Don't worry about discharging them. Run them, recharge them with a charger having a built in equalizer or use an add-on equalizer and go again. Always balance when you are charging as opposed to discharging.


----------



## catawissarocket (Mar 11, 2006)

OvalmanPA said:


> Don't worry about discharging them. Run them, recharge them with a charger having a built in equalizer or use an add-on equalizer and go again.
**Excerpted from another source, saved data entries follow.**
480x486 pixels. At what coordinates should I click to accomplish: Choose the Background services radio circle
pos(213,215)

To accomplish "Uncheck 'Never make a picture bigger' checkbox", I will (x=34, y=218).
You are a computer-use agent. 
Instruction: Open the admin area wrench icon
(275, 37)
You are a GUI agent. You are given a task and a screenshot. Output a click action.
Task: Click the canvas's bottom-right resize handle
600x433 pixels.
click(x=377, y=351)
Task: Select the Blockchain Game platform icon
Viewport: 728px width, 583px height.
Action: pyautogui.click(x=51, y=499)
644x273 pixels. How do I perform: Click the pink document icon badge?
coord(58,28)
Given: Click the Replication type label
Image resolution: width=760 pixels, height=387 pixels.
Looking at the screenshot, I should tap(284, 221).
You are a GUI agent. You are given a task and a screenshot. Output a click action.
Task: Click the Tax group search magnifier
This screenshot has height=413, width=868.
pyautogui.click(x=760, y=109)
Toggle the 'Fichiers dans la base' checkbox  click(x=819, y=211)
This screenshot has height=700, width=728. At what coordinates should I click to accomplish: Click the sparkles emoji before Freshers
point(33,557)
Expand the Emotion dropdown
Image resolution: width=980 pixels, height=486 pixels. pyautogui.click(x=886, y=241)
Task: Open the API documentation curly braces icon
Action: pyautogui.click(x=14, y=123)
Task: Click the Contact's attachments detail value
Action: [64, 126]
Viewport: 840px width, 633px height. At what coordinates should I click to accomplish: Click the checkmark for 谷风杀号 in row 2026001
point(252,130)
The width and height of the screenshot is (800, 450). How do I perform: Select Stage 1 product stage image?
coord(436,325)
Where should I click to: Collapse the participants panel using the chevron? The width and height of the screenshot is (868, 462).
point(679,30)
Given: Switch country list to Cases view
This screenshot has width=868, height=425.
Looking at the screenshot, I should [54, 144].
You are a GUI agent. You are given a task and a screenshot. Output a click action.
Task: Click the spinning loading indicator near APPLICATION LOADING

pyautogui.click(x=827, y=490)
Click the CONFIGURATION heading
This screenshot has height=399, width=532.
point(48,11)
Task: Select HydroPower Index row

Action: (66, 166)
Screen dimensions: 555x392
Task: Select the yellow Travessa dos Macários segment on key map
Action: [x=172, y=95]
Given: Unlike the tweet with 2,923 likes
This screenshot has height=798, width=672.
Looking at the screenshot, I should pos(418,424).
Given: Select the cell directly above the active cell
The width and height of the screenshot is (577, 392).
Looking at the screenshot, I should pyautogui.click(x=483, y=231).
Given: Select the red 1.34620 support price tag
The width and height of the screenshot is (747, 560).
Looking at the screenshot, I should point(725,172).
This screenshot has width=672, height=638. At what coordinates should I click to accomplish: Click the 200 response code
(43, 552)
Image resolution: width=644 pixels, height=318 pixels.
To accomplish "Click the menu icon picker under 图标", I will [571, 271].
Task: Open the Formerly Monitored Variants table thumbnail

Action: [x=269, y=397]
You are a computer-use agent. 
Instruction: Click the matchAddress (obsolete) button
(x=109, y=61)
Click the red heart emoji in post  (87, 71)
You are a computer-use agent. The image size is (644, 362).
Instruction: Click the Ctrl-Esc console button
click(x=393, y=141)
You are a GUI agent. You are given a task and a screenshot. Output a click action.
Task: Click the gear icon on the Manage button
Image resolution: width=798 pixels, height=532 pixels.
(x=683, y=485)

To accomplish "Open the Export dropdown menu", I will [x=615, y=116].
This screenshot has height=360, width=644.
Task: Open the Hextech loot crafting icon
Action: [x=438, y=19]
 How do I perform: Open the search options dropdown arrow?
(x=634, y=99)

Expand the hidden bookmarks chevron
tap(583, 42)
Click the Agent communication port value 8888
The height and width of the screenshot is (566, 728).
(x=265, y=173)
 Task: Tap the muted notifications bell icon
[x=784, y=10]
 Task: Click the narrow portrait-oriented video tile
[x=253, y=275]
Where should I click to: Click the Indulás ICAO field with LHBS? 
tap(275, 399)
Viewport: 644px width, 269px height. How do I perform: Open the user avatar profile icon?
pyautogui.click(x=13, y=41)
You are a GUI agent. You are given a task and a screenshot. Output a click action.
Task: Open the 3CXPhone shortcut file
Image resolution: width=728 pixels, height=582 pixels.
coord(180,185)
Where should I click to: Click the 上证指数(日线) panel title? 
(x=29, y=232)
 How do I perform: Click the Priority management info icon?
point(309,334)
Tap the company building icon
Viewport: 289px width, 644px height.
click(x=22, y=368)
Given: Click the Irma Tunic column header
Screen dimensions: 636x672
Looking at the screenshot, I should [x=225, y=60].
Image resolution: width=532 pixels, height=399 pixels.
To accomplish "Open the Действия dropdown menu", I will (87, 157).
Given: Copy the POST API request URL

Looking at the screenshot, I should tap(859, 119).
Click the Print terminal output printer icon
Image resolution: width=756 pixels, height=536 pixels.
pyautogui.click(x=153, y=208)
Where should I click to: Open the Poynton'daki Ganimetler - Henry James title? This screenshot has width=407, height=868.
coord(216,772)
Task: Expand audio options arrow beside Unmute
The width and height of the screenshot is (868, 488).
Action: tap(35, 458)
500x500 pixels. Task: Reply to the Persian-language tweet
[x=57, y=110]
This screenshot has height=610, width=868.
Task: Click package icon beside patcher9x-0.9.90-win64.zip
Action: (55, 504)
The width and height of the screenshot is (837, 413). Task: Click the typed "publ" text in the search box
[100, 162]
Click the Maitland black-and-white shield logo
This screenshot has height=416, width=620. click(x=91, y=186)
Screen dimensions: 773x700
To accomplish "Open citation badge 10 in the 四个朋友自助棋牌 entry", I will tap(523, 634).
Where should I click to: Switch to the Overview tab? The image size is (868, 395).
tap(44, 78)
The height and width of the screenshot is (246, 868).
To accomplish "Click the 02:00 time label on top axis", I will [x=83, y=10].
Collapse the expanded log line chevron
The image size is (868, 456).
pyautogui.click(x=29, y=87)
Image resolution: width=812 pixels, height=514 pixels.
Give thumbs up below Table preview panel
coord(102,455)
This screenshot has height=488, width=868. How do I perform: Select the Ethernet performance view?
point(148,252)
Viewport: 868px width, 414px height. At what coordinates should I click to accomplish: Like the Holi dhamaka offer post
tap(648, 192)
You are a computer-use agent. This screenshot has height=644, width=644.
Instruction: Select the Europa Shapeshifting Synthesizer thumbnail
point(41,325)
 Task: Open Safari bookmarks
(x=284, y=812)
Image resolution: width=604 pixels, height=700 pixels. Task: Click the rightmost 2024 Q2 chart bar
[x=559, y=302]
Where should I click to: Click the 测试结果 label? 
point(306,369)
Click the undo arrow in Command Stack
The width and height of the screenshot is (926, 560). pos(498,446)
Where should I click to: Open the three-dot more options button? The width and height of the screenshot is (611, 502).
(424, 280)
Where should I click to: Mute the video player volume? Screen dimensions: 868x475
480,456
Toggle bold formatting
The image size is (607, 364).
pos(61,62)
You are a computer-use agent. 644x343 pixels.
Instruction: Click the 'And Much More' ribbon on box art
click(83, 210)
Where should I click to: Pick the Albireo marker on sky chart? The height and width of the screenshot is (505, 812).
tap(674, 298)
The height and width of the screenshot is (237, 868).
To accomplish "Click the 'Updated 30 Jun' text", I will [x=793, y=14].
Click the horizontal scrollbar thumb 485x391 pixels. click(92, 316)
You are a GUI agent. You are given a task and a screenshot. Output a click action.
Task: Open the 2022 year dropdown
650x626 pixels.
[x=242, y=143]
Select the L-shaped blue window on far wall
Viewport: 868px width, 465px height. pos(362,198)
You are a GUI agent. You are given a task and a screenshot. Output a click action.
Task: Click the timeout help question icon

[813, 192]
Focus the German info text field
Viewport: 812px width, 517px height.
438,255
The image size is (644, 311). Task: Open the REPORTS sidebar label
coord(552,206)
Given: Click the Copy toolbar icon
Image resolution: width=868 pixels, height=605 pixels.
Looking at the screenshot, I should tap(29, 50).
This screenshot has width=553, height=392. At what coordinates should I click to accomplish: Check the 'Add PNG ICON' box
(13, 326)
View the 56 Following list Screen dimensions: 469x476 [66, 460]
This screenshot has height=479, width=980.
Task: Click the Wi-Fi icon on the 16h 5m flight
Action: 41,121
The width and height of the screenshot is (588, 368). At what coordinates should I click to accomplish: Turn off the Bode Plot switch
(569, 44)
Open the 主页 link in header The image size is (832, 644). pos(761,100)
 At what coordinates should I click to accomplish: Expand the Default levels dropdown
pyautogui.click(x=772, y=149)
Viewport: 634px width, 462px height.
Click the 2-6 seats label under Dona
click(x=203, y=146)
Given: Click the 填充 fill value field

Always balance when you are charging as opposed to discharging.


i just picked up a dynimite passport ultra. seems it has alot of bells and whistles.. don't know if has a equalizer or not.. so charge the lipo in balance charge mode?


----------



## 4ThePinkRacing (Apr 30, 2010)

many say charge every time in balance mode .. many say once every X amount of runs .. 
so its a who knows the rite answer ... noone .. 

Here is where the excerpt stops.